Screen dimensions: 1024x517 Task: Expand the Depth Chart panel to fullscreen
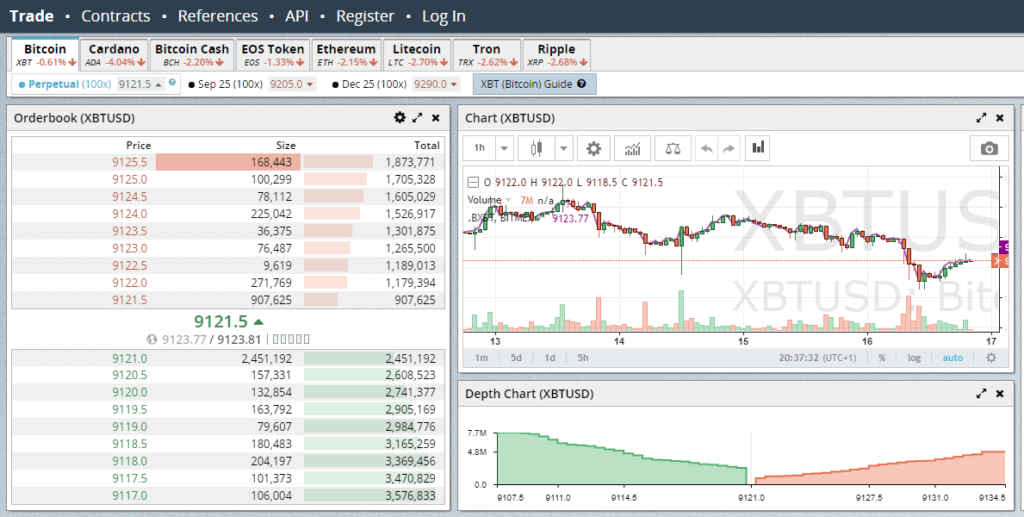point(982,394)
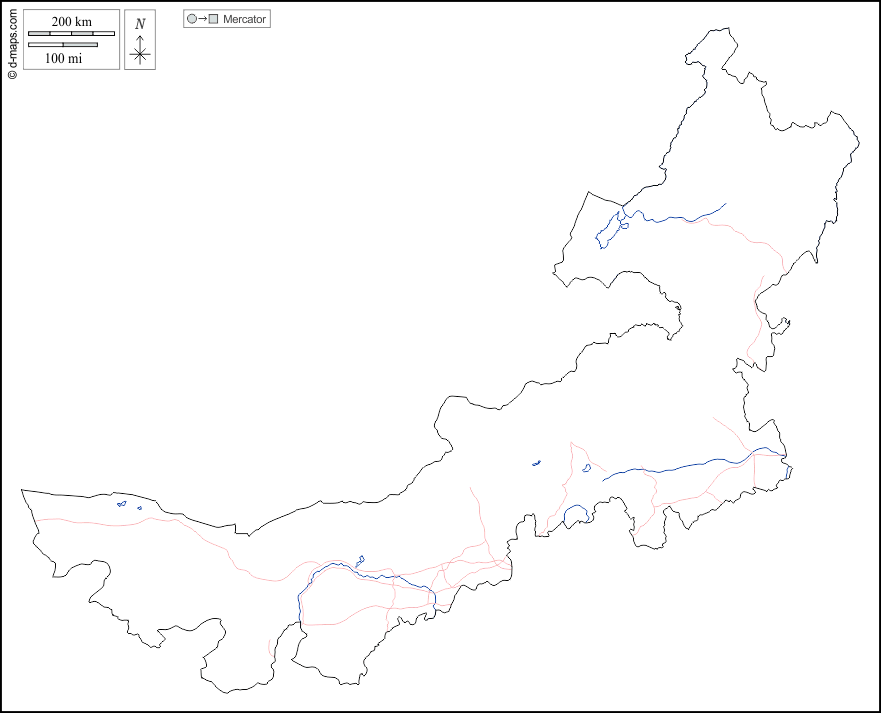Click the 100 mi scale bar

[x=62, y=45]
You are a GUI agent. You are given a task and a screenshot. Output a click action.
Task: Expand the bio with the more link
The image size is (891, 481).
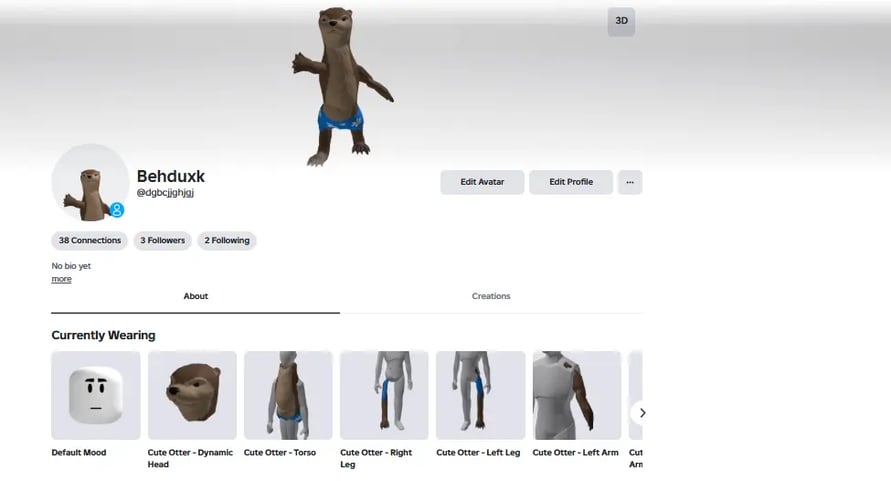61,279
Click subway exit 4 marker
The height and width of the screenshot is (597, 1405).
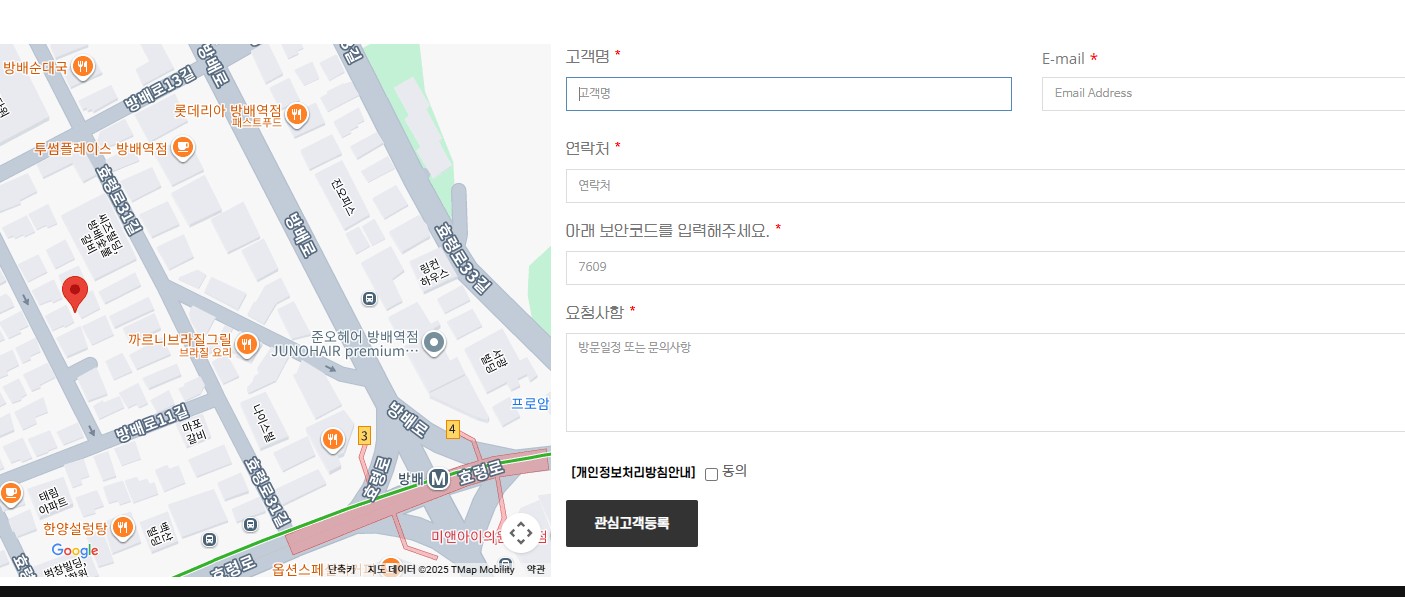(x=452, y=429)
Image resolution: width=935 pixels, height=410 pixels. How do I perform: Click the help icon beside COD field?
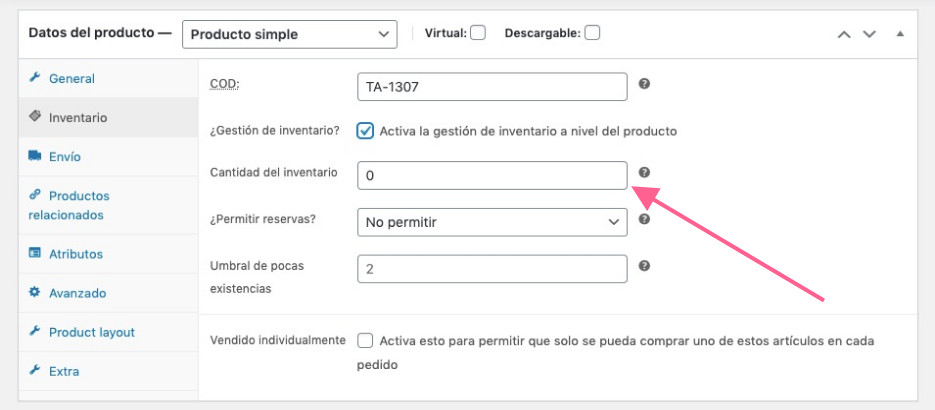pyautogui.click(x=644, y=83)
● ● ● ● ●
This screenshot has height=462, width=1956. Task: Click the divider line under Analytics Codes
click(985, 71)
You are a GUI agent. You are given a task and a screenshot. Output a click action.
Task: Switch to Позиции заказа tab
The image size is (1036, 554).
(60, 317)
● ● ● ● ●
▸ **Exercise description**: All lines above from the one containing "Screen dimensions: 1024x517" up to and including the one containing "Click subway exit 4 marker" are to be set down exactly, and nothing else. Leave images out.

▸ **Your response**:
Screen dimensions: 1024x517 Task: Expand the Depth Chart panel to fullscreen
point(982,394)
Click the 100 mi scale bar

[x=62, y=45]
You are a GUI agent. You are given a task and a screenshot. Output a click action.
Task: Expand the bio with the more link
The image size is (891, 481).
61,279
Click subway exit 4 marker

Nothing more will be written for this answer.